Trader Joe's contra o vulcão

Trader Joe’s contra o vulcão

Uma rebelião no coração do varejo!

Esse mundo VUCA nos provoca ansiedade, estamos com medo de perder algo (FOMO), por isso vamos a todas as feiras, eventos, congressos, afinal, não podemos correr o risco de sermos os últimos a saber.

Eu sou assim, quando não posso ir a algum evento, ainda tento captar a essência do que aconteceu em compilados de quem foi, ou, como no caso dos grandes congressos, participo de eventos-pós-eventos. Sim, você leu certinho.

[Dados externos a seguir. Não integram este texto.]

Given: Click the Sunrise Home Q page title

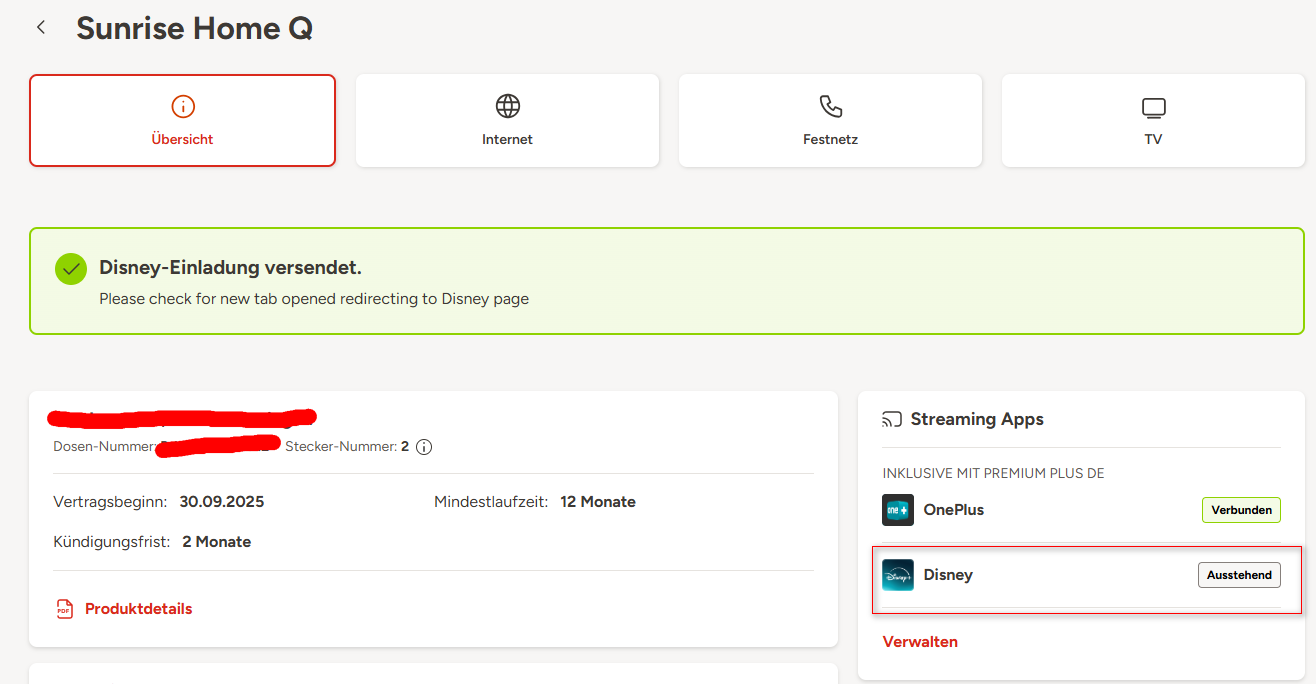Looking at the screenshot, I should click(x=195, y=29).
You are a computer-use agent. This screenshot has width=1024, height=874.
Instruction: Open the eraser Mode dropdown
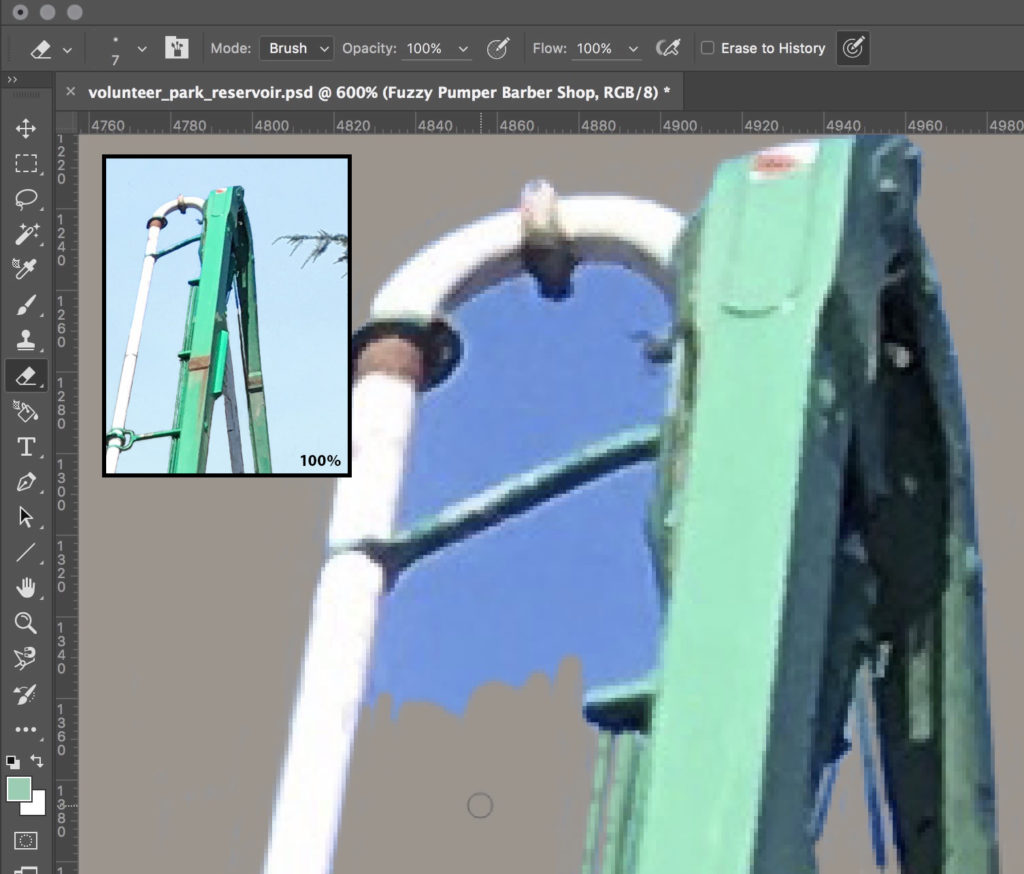tap(296, 48)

Entre os pós-eventos, se destacam os ligados à NRF (principal evento de varejo mundial).

Vou tanto, que já faz algum tempo que venho notando os pós-NRF sendo, na prática, compilados de tecnologias aplicadas ao varejo.

A maioria das flagship stores de Nova York, que são visitadas pelas missões, se parece mais com laboratórios de tecnologia do MIT do que com qualquer outra coisa. 

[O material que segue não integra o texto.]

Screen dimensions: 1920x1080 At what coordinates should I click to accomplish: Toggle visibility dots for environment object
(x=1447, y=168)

Câmeras de rastreamento ocular, carrinhos com tablets embutidos, algoritmos de recomendação em tempo real, tudo sob a promessa de uma experiência de compra personalizada, fluida e futurista. 

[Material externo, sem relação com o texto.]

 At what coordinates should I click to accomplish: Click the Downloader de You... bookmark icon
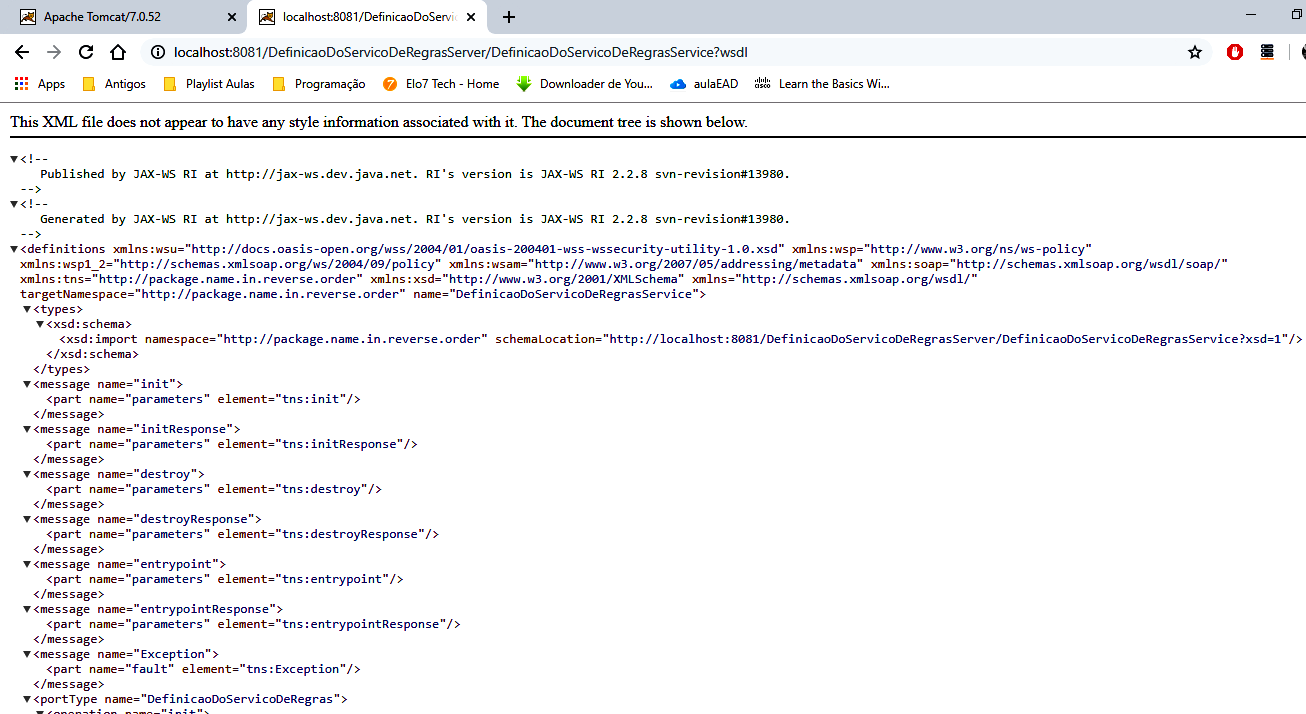524,84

Todo mundo sai desses eventos com aquela proverbial pulga atrás da orelha: será que essa coisarada toda dá dinheiro ou é somente buzz?

Eis que uma notícia inverteu completamente essa dinâmica: a rede Trader Joe’s decidiu ignorar a revolução digital

A última fronteira humana do varejo

“Não rastreamos nossos clientes”, disse Tara Miller, vice-presidente de marketing, no podcast Inside Trader Joe’s. 

A frase soou como um grito de guerra em meio a um mercado onde o rastreamento comportamental virou o novo petróleo. 

Matt Sloan, vice-presidente de cultura e inovação, foi ainda mais incisivo: “O retail media é a admissão de que fazer compras em supermercados comuns era um desastre.”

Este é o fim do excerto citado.